Political parties and analysts attributed the low voter turnout (average 44.15%) in Mumbai and Thane to factors such as timing of the poll, soaring heat, negative campaigns that impacted the common citizen’s morale and dearth of political awareness among the educated electorate.
Psephologist Uday Nirgudkar said apart from heat, the impetus that would make people come out and vote was missing in the polls.
“People are disillusioned with governance. The new breed of politicians who have limited themselves to organizing social, cultural and religious festivals are also to be blamed for breaching the people’s confidence in democracy.” He said mudslinging by candidates also disillusioned the voters.

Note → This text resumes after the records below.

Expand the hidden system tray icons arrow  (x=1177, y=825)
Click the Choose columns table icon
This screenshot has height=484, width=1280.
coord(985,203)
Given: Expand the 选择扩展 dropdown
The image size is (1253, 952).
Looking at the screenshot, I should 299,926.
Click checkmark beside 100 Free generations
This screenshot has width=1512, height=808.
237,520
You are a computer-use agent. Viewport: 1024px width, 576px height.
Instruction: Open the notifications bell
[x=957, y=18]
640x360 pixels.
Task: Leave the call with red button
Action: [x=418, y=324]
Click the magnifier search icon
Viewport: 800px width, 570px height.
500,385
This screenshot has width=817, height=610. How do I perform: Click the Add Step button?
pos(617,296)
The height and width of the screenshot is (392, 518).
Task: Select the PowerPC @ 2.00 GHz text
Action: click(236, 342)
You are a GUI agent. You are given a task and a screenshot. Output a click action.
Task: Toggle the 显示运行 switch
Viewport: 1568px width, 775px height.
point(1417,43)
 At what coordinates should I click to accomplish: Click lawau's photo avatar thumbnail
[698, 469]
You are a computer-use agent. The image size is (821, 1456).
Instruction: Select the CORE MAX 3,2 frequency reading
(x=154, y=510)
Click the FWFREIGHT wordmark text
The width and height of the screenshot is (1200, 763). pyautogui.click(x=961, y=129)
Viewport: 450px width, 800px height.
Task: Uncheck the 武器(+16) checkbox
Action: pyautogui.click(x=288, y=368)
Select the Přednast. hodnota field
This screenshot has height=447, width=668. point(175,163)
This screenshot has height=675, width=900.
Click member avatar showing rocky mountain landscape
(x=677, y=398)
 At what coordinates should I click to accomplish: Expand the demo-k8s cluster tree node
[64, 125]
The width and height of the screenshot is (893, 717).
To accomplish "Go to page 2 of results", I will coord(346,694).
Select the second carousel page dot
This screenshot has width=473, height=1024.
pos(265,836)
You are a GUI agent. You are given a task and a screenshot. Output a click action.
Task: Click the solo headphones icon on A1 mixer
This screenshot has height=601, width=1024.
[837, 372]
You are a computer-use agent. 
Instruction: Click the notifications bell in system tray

The politicians are a worried lot. The low turnout is likely to have an impact on their and their party’s showing.
Shiv Sena MP Sanjay Raut said it was time for making voting compulsory. “The 50% percent people in highly educated cities like Mumbai and Thane, who did not vote today, have no right whatsoever to speak against any government,” he said. “One cannot afford to be hopeless in a democratic set up.”
Samajwadi Party general secretary Sanjay Dutt did not approve of constitutional compulsion. “We, the political parties and social organizations should continue to create public awareness. It will take some time but I’m sure things will fall in place.”
Nitin Sardesai, official spokesperson of the Maharashtra Navnirman Sena said his party was happy to see a lot of city youth using their right to vote. “It’s a good sign for a party like us.”